• Task inputs:
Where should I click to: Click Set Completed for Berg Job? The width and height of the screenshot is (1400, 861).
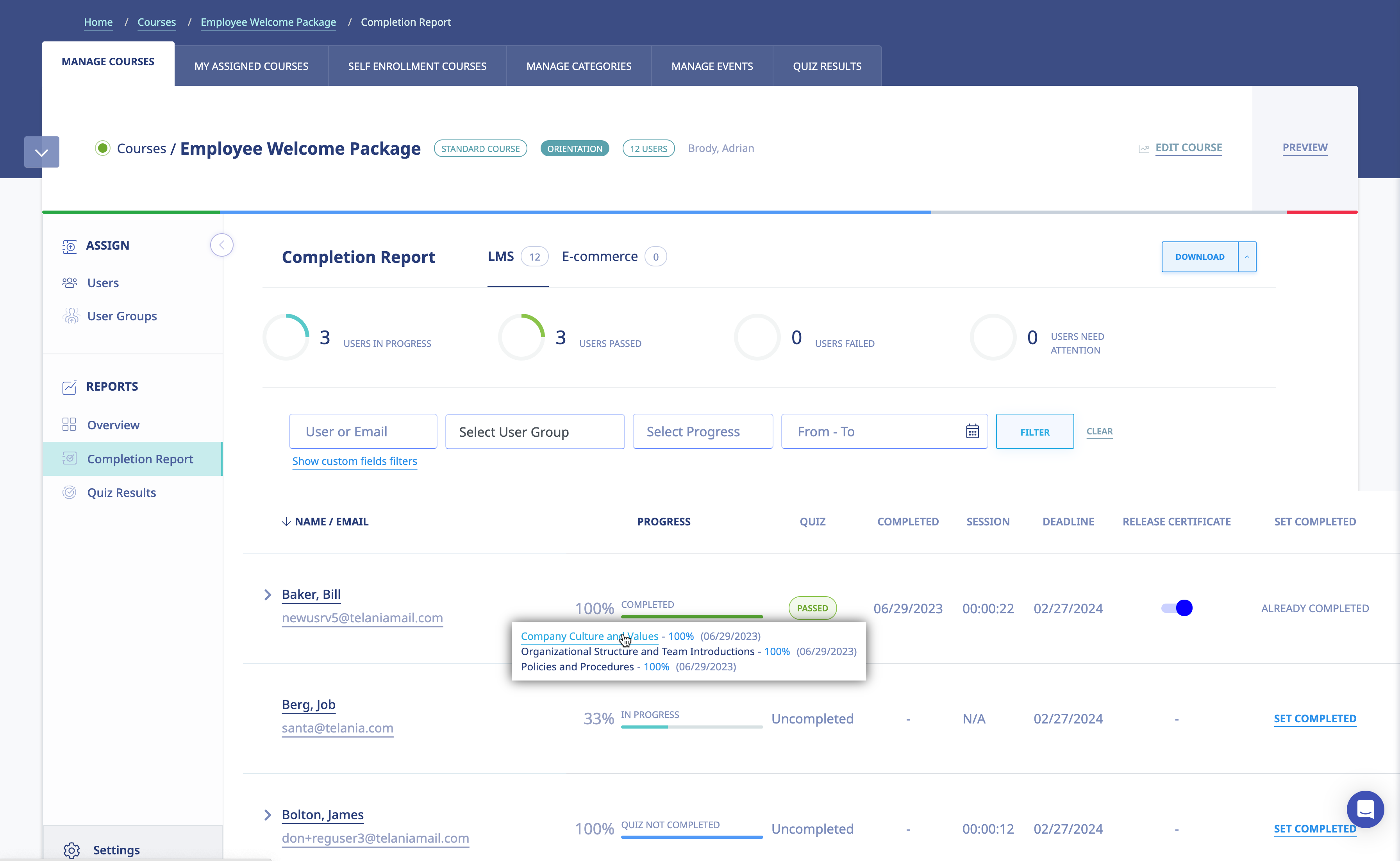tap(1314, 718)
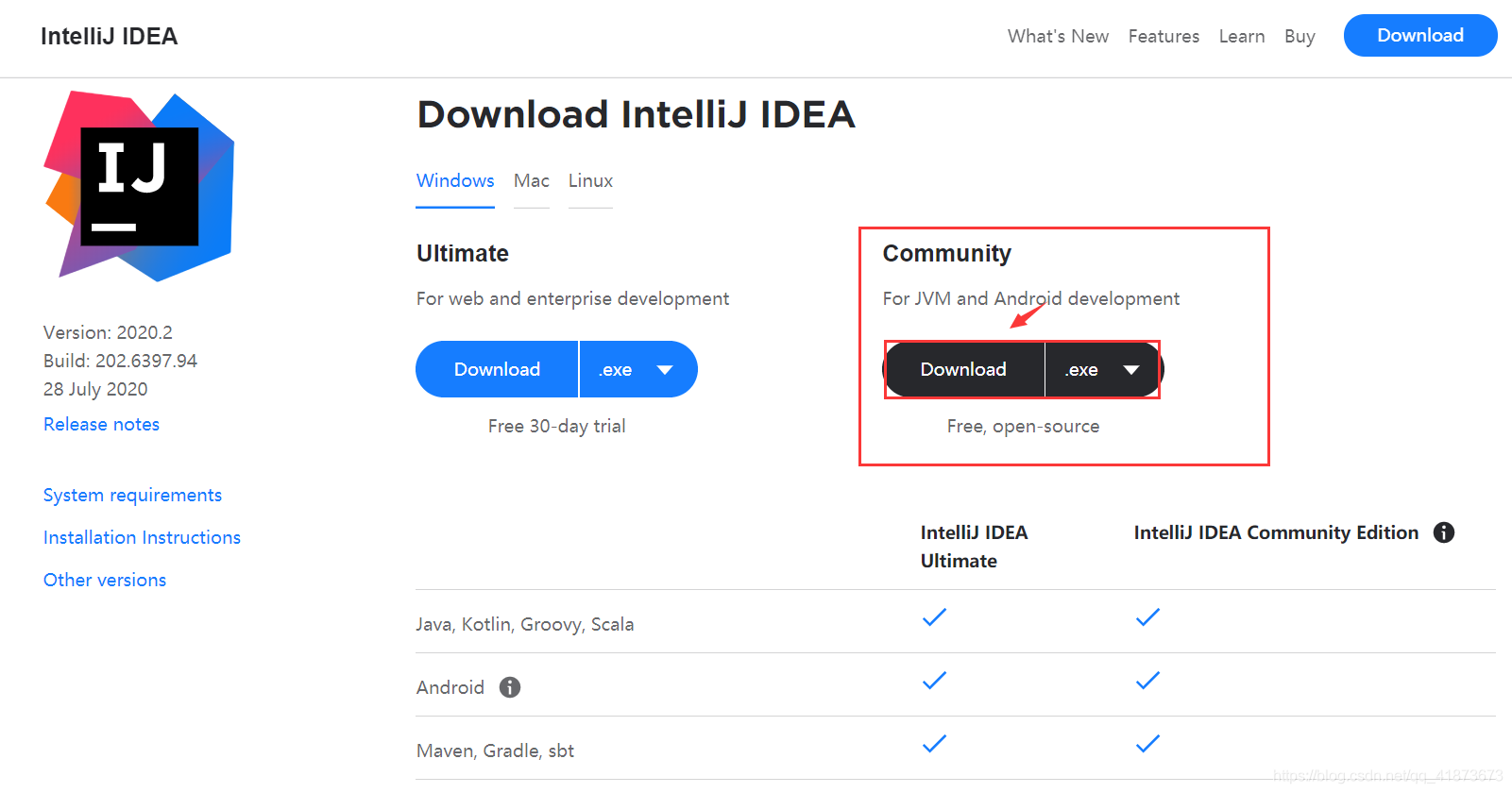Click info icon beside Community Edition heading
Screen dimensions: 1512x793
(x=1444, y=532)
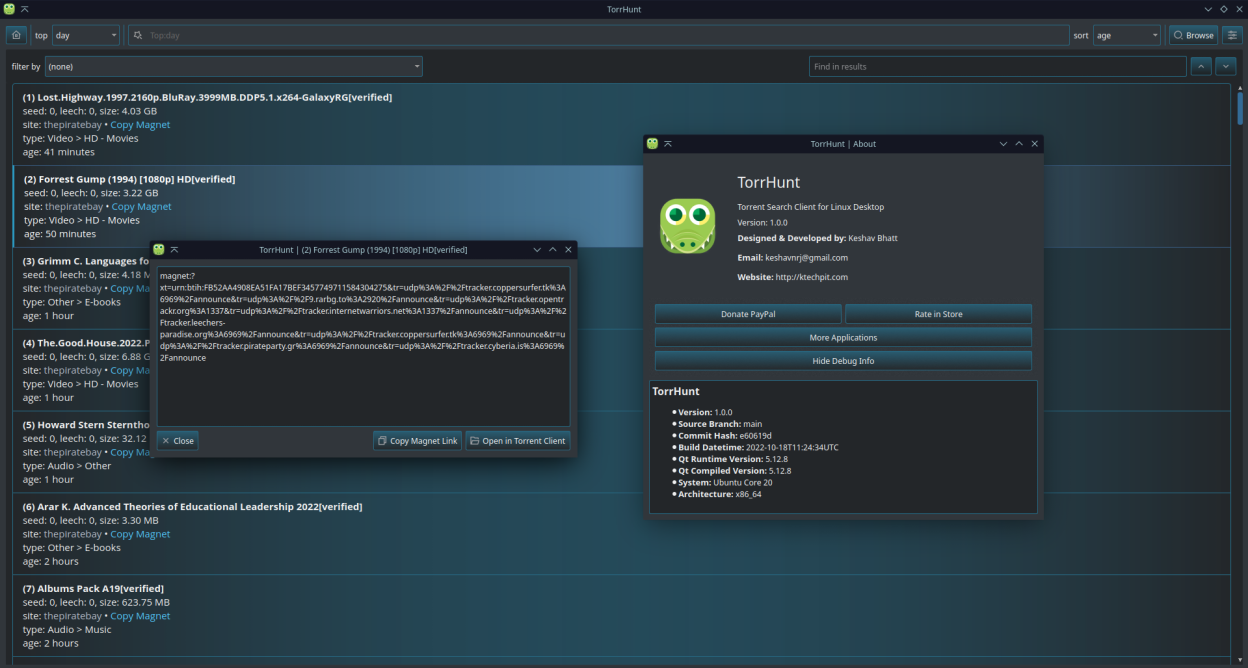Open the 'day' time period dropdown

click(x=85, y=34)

...

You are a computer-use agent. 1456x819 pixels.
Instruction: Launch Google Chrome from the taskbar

--

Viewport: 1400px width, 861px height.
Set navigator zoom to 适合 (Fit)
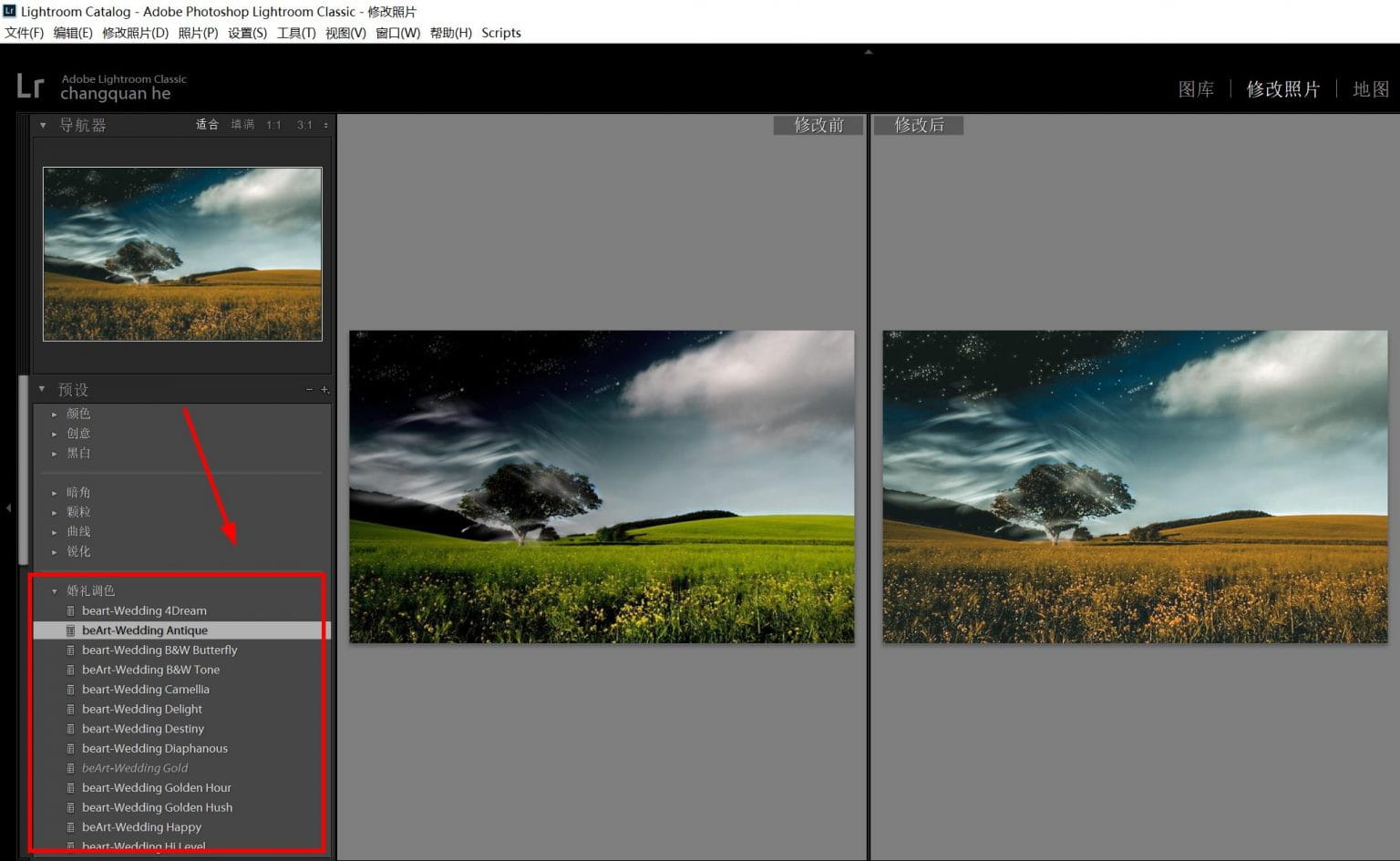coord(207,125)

• Written task: Retype the lines above word for word, beginning at the line that contains "You are a computer-use" and stopping after the line that contains "Instruction: Launch Google".

• Full response:
You are a computer-use agent. 1456x819 pixels.
Instruction: Launch Google Chrome from the taskbar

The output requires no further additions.